Cornell's approach to student well-being is geared toward readying young adults for academic success and life, integrating medical and mental health services within a larger community of health and wellness.

Gannett Health Services is an anchor of this comprehensive approach, offering multidisciplinary teams that connect to the wider campus community of peers, teachers, coaches and counselors. The system isn't merely reactive, swinging into action when a student is in crisis – the approach is holistic and preventive; it aims to maximize students' potential through education about a range of offerings while also training a campus community in encouragement and support.

As Dr. Anne Jones '04 describes in this issue's End Note, she was recently drawn back to Cornell, fondly remembering a great sense of Cornell community from her student days.
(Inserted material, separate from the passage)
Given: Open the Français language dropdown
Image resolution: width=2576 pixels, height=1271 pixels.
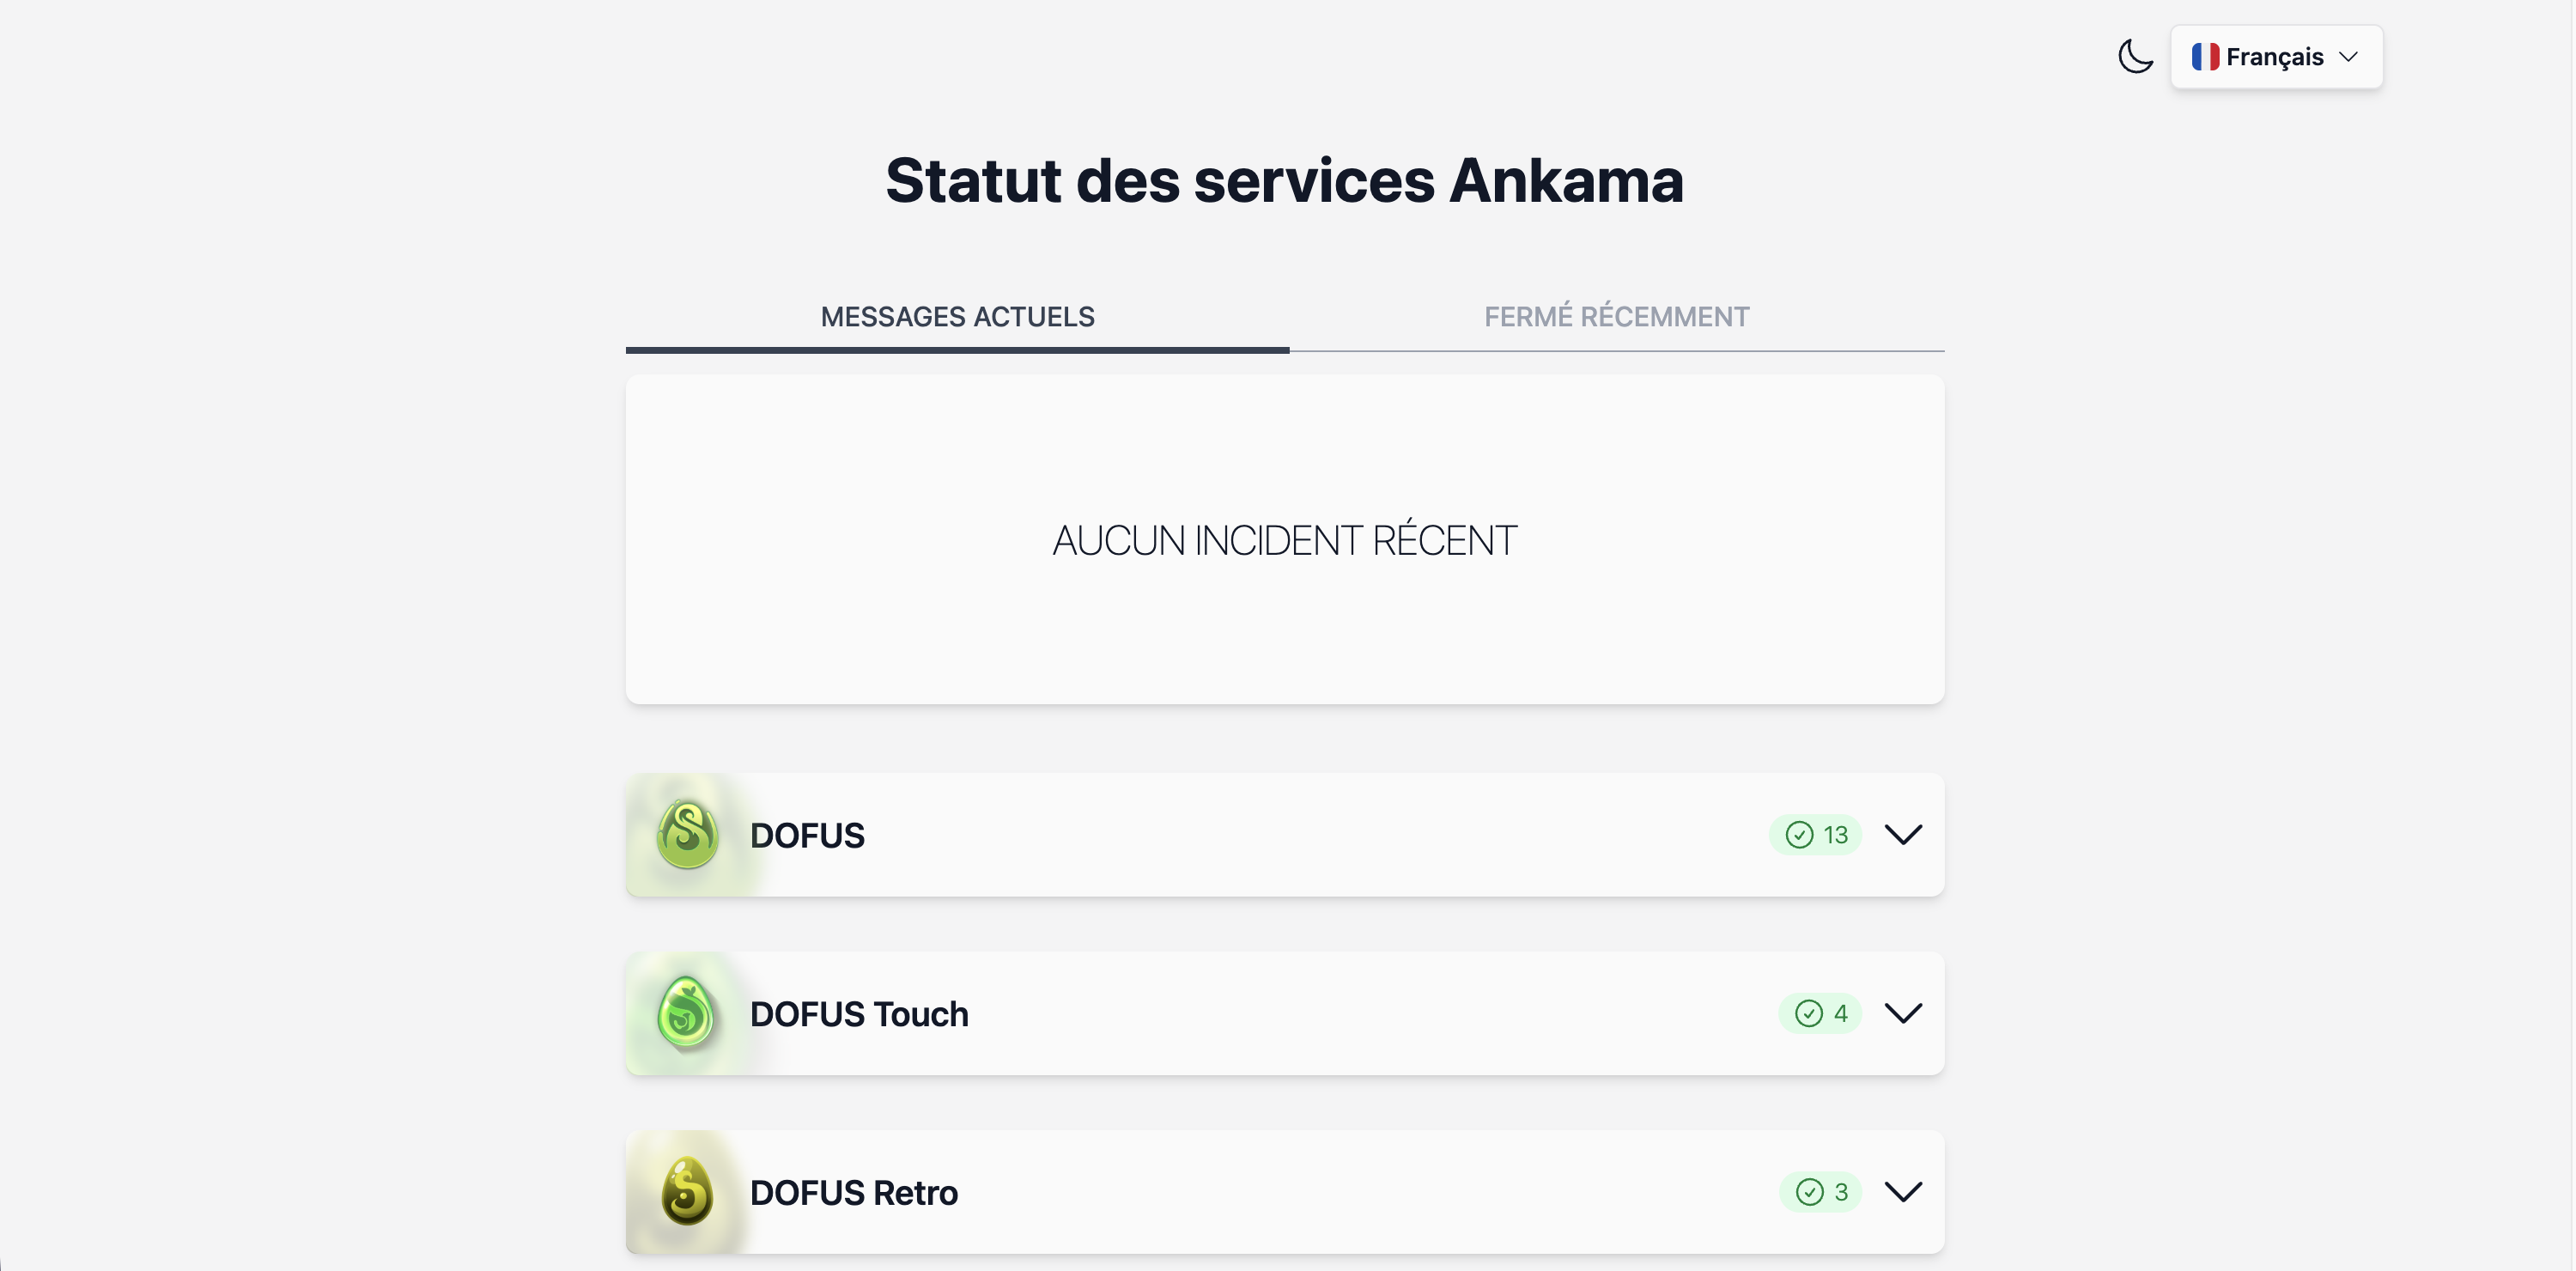Looking at the screenshot, I should coord(2276,56).
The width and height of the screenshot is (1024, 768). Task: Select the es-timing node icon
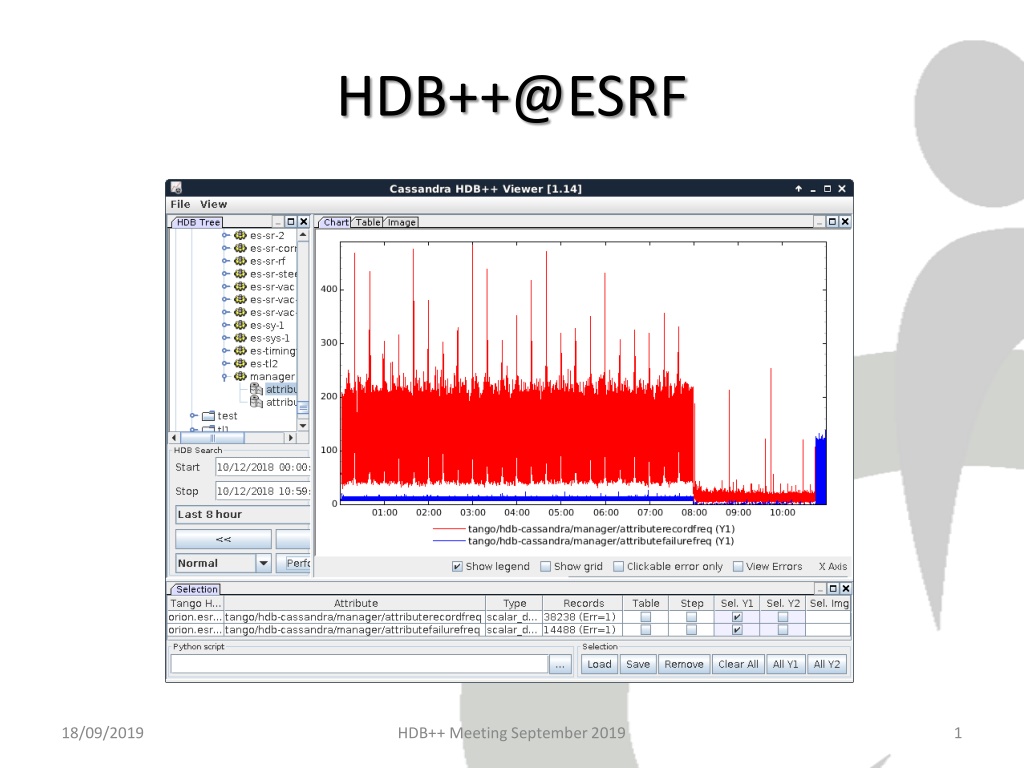coord(240,351)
Now as a physician at Gannett, she is joining that love of community with her public health background and an instinct for connecting the dots between her patients' concerns with the communities in which they live.

Gannett's future as a hub of campus health and well-being is so crucial that this past summer, Cornell Board of Trustees Chair Bob Harrison and his wife, Jane, made a lead gift of $5 million in support of a $55 million project to upgrade and expand the Gannett facility to more than twice its size.

Also in this issue, which comes as another new academic year has just gotten underway, are conversations with four more of Cornell's deans in our enlightening ongoing series; this batch of questions and answers covers discoveries at Weill Cornell Medical College in New York City, the evolving nature of what a university library is, entrepreneurship in the hospitality industry and how veterinary research informs human health.